Extracted entries →

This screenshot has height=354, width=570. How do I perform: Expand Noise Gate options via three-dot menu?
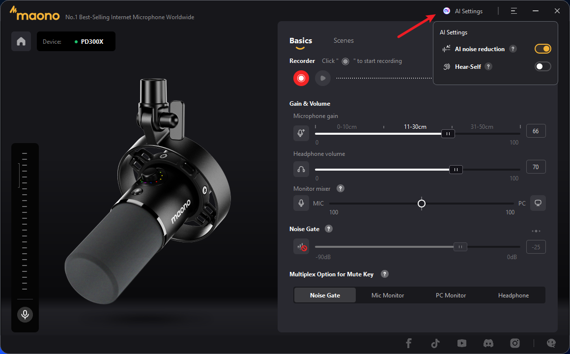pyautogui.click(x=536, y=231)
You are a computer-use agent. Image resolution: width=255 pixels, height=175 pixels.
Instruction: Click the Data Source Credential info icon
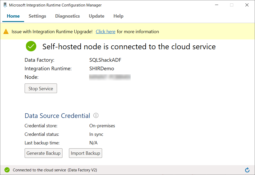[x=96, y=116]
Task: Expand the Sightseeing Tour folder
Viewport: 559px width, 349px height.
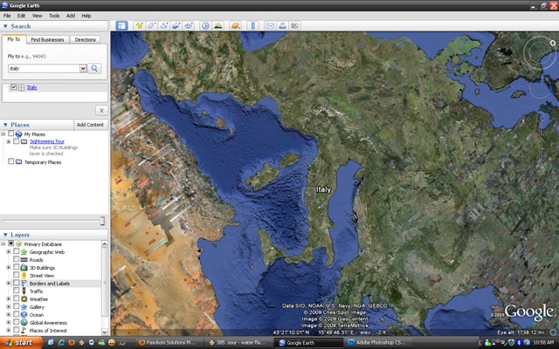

==

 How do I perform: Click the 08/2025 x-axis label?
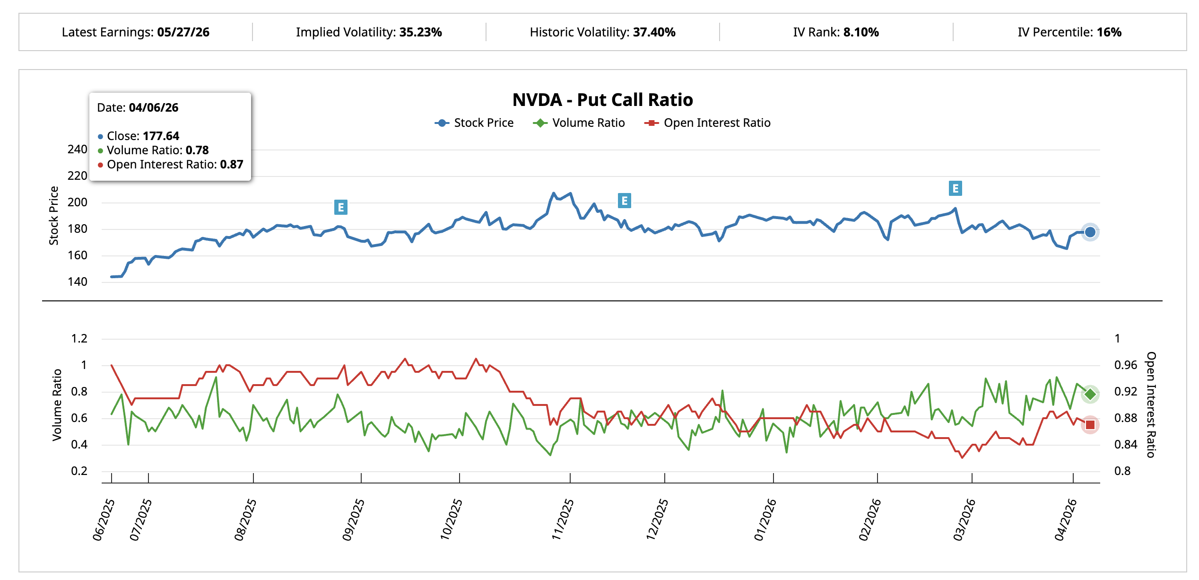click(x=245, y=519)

Directions → Print, without alteration, only the lines above between the one holding "Task: Expand the Sightseeing Tour folder" and the one holding "Viewport: 559px width, 349px height.", inclusive.

Result of this exercise →
Task: Expand the Sightseeing Tour folder
Viewport: 559px width, 349px height.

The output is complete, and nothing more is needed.